§ What you have to do
Print the records below verbatim.

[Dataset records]
▼

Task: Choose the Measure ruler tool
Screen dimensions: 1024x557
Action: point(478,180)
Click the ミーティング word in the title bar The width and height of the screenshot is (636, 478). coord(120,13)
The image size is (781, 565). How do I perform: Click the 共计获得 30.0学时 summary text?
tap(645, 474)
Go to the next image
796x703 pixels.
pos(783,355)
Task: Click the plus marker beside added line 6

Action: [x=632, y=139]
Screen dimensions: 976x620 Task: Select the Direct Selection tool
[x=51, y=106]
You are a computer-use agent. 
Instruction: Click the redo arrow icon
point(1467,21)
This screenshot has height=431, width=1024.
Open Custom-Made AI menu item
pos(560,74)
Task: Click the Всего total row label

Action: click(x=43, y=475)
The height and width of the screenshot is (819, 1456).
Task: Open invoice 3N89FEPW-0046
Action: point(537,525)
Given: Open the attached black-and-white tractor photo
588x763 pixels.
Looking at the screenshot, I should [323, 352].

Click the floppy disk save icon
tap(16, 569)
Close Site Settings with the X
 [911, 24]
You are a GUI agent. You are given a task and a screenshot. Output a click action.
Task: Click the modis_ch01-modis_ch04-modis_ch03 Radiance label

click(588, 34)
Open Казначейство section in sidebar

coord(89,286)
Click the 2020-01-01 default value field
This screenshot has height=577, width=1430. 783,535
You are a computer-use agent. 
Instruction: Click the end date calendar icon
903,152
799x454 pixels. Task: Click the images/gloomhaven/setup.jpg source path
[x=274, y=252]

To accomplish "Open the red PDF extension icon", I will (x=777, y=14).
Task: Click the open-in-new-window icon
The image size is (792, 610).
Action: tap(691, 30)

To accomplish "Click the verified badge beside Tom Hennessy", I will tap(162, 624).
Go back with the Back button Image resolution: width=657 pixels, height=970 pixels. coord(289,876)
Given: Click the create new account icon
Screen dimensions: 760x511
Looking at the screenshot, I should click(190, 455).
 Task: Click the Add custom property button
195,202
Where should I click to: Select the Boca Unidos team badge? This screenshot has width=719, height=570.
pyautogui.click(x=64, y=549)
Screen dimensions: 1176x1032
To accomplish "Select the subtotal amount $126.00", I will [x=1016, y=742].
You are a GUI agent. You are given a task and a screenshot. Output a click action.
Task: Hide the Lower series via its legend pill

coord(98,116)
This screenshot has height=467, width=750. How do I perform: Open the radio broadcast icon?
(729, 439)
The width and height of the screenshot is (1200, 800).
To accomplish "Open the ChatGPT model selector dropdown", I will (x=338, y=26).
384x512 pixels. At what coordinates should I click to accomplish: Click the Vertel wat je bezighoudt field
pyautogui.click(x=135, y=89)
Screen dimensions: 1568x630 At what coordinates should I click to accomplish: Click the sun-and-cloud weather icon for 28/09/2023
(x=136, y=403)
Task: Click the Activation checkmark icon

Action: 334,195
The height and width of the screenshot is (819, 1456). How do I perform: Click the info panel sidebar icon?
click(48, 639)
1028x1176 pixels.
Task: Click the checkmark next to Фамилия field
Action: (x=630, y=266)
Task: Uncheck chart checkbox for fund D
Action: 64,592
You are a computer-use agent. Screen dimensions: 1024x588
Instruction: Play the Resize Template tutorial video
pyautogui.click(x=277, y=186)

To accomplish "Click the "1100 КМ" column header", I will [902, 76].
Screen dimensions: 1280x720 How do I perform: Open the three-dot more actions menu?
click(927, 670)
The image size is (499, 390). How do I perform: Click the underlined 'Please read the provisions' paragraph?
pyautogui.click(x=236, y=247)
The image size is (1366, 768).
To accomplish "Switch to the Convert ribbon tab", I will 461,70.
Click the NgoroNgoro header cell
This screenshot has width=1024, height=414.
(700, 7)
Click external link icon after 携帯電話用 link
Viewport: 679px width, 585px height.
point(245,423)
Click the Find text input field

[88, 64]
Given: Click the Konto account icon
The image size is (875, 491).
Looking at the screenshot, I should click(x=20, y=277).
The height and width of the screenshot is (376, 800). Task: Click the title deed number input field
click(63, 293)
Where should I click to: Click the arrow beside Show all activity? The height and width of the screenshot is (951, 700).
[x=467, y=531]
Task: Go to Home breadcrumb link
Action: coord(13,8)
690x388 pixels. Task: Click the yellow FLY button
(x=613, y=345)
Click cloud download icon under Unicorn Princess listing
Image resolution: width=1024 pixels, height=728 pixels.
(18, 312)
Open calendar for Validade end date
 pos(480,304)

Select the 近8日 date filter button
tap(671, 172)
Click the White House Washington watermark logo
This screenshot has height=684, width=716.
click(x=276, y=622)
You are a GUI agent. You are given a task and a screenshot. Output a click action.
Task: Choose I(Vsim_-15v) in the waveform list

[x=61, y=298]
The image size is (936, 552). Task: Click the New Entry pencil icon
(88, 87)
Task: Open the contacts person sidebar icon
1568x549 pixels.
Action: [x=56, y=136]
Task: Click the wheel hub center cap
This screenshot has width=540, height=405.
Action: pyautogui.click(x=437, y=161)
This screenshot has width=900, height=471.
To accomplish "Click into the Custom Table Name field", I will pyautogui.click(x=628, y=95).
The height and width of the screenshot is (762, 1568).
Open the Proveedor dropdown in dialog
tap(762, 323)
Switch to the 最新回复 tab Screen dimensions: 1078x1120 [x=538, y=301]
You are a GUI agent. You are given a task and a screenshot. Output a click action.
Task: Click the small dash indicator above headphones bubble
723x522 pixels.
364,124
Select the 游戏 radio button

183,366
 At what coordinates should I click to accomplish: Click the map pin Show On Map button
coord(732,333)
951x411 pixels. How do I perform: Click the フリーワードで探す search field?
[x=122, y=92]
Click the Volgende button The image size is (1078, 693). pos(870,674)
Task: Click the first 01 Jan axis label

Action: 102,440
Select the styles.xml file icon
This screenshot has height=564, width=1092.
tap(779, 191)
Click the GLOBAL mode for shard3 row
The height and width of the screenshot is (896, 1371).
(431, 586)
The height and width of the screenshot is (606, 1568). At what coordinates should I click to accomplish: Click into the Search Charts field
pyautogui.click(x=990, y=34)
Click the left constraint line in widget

▲

§ Answer space
Task: Choose the Measure ruler tool
Screen dimensions: 1024x557
Action: point(478,180)
Click the ミーティング word in the title bar The width and height of the screenshot is (636, 478). coord(120,13)
The image size is (781, 565). How do I perform: Click the 共计获得 30.0学时 summary text?
tap(645, 474)
Go to the next image
796x703 pixels.
pos(783,355)
Task: Click the plus marker beside added line 6

Action: [x=632, y=139]
Screen dimensions: 976x620 Task: Select the Direct Selection tool
[x=51, y=106]
You are a computer-use agent. 
Instruction: Click the redo arrow icon
point(1467,21)
This screenshot has height=431, width=1024.
Open Custom-Made AI menu item
pos(560,74)
Task: Click the Всего total row label

Action: click(x=43, y=475)
The height and width of the screenshot is (819, 1456).
Task: Open invoice 3N89FEPW-0046
Action: point(537,525)
Given: Open the attached black-and-white tractor photo
588x763 pixels.
Looking at the screenshot, I should [323, 352].

Click the floppy disk save icon
tap(16, 569)
Close Site Settings with the X
 [911, 24]
You are a GUI agent. You are given a task and a screenshot. Output a click action.
Task: Click the modis_ch01-modis_ch04-modis_ch03 Radiance label

click(588, 34)
Open Казначейство section in sidebar

coord(89,286)
Click the 2020-01-01 default value field
This screenshot has height=577, width=1430. 783,535
You are a computer-use agent. 
Instruction: Click the end date calendar icon
903,152
799x454 pixels. Task: Click the images/gloomhaven/setup.jpg source path
[x=274, y=252]

To accomplish "Open the red PDF extension icon", I will (x=777, y=14).
Task: Click the open-in-new-window icon
The image size is (792, 610).
Action: tap(691, 30)

To accomplish "Click the verified badge beside Tom Hennessy", I will tap(162, 624).
Go back with the Back button Image resolution: width=657 pixels, height=970 pixels. coord(289,876)
Given: Click the create new account icon
Screen dimensions: 760x511
Looking at the screenshot, I should click(190, 455).
 Task: Click the Add custom property button
195,202
Where should I click to: Select the Boca Unidos team badge? This screenshot has width=719, height=570.
pyautogui.click(x=64, y=549)
Screen dimensions: 1176x1032
To accomplish "Select the subtotal amount $126.00", I will [x=1016, y=742].
You are a GUI agent. You are given a task and a screenshot. Output a click action.
Task: Hide the Lower series via its legend pill

coord(98,116)
This screenshot has height=467, width=750. How do I perform: Open the radio broadcast icon?
(729, 439)
The width and height of the screenshot is (1200, 800).
To accomplish "Open the ChatGPT model selector dropdown", I will (x=338, y=26).
384x512 pixels. At what coordinates should I click to accomplish: Click the Vertel wat je bezighoudt field
pyautogui.click(x=135, y=89)
Screen dimensions: 1568x630 At what coordinates should I click to accomplish: Click the sun-and-cloud weather icon for 28/09/2023
(x=136, y=403)
Task: Click the Activation checkmark icon

Action: 334,195
The height and width of the screenshot is (819, 1456). How do I perform: Click the info panel sidebar icon?
click(48, 639)
1028x1176 pixels.
Task: Click the checkmark next to Фамилия field
Action: (x=630, y=266)
Task: Uncheck chart checkbox for fund D
Action: 64,592
You are a computer-use agent. Screen dimensions: 1024x588
Instruction: Play the Resize Template tutorial video
pyautogui.click(x=277, y=186)

To accomplish "Click the "1100 КМ" column header", I will [902, 76].
Screen dimensions: 1280x720 How do I perform: Open the three-dot more actions menu?
click(927, 670)
The image size is (499, 390). How do I perform: Click the underlined 'Please read the provisions' paragraph?
pyautogui.click(x=236, y=247)
The image size is (1366, 768).
To accomplish "Switch to the Convert ribbon tab", I will 461,70.
Click the NgoroNgoro header cell
This screenshot has width=1024, height=414.
(700, 7)
Click external link icon after 携帯電話用 link
Viewport: 679px width, 585px height.
point(245,423)
Click the Find text input field

[88, 64]
Given: Click the Konto account icon
The image size is (875, 491).
Looking at the screenshot, I should click(x=20, y=277).
The height and width of the screenshot is (376, 800). Task: Click the title deed number input field
click(63, 293)
Where should I click to: Click the arrow beside Show all activity? The height and width of the screenshot is (951, 700).
[x=467, y=531]
Task: Go to Home breadcrumb link
Action: coord(13,8)
690x388 pixels. Task: Click the yellow FLY button
(x=613, y=345)
Click cloud download icon under Unicorn Princess listing
Image resolution: width=1024 pixels, height=728 pixels.
(18, 312)
Open calendar for Validade end date
 pos(480,304)

Select the 近8日 date filter button
tap(671, 172)
Click the White House Washington watermark logo
This screenshot has height=684, width=716.
click(x=276, y=622)
You are a GUI agent. You are given a task and a screenshot. Output a click action.
Task: Choose I(Vsim_-15v) in the waveform list

[x=61, y=298]
The image size is (936, 552). Task: Click the New Entry pencil icon
(88, 87)
Task: Open the contacts person sidebar icon
1568x549 pixels.
Action: [x=56, y=136]
Task: Click the wheel hub center cap
This screenshot has width=540, height=405.
Action: pyautogui.click(x=437, y=161)
This screenshot has width=900, height=471.
To accomplish "Click into the Custom Table Name field", I will pyautogui.click(x=628, y=95).
The height and width of the screenshot is (762, 1568).
Open the Proveedor dropdown in dialog
tap(762, 323)
Switch to the 最新回复 tab Screen dimensions: 1078x1120 [x=538, y=301]
You are a GUI agent. You are given a task and a screenshot. Output a click action.
Task: Click the small dash indicator above headphones bubble
723x522 pixels.
364,124
Select the 游戏 radio button

183,366
 At what coordinates should I click to accomplish: Click the map pin Show On Map button
coord(732,333)
951x411 pixels. How do I perform: Click the フリーワードで探す search field?
[x=122, y=92]
Click the Volgende button The image size is (1078, 693). pos(870,674)
Task: Click the first 01 Jan axis label

Action: 102,440
Select the styles.xml file icon
This screenshot has height=564, width=1092.
tap(779, 191)
Click the GLOBAL mode for shard3 row
The height and width of the screenshot is (896, 1371).
(431, 586)
The height and width of the screenshot is (606, 1568). At what coordinates should I click to accomplish: Click into the Search Charts field
pyautogui.click(x=990, y=34)
Click the left constraint line in widget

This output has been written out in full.